Liberating the Heart of Africa: A Case Study of the Classical Monkey Syndrome
Posted Oct 21, 2011

Liberating the Heart of Africa: A Case Study of the Classical Monkey Syndrome


by Dr. Robert D. Crane  


    We finally now seem to be militarily committed to chase down the Lord’s Resistence Army as an opening to liberate the Heart of Africa.  The Neocons did not create AfriCom in 2007 under President Bush for nothing.  It is responsible for all of Africa, including Libya, but excluding Egypt.  Unfortunately not a single one of the 57 African countries has been willing to host it, so it is based in Stuttgart, Germany, where for a couple of decades or longer we have had no business having any troops either.  Africa has a lot of natural resource wealth, which, of course, is rightfully ours as a reward for liberating Libya and its oil for humanity.  Our presence in the center of what for years has been considered a “world war” for the heart of Africa is strictly humanitarian, according to Obama. 


    Once we are committed to this world war, it will be harder to get out than it has been in Iraq and Afghanistan.  When I was Director of Third World Studies at the Hudson Institute in the 1960s, I was in charge of writing scenarios for the DOD designed to justify our invasion of nine different countries.  The Congo was one of them, so I have been following events there for many years.  Strangely, I never had to write scenarios about how we could get back out again.


    The present situation is particularly dicey because it now involves the new country of South Sudan (which for decades I have always called Anzania) and all its oil, for which China is now a competitor.  I doubt that China will take American intervention lying down.  Following Kissinger’s favorite strategy of global condominium from the Cold War era, however, the United States and China may simply divide up Africa the way the European powers did in 1875. 

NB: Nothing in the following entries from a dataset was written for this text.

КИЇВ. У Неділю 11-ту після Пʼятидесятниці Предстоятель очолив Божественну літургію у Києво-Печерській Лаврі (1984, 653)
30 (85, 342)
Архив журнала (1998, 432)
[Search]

    Alternatively, the two might opt to share Africa in order to save the world from chaos.  Unfortunately, the Chinese would have a huge strategic advantage because, unlike us, the Chinese are not paranoid about chaos and would have perhaps lethal bargaining power.  Unfortunately, the NeoCon strategists cannot conceive of such subtle factors. Furthermore, the NeoCons’ autistic combination of existential angst, hubris, and arrogance is incurable, because no paranoid person can admit one’s own paranoia, just as almost by definition no arrogant person can admit one’s own arrogance.  The result is the classical monkey syndrome of being deaf, dumb, and blind, which is why justice, especially economic justice as the prerequisite for democracy, has been a hopelessly exogenous variable.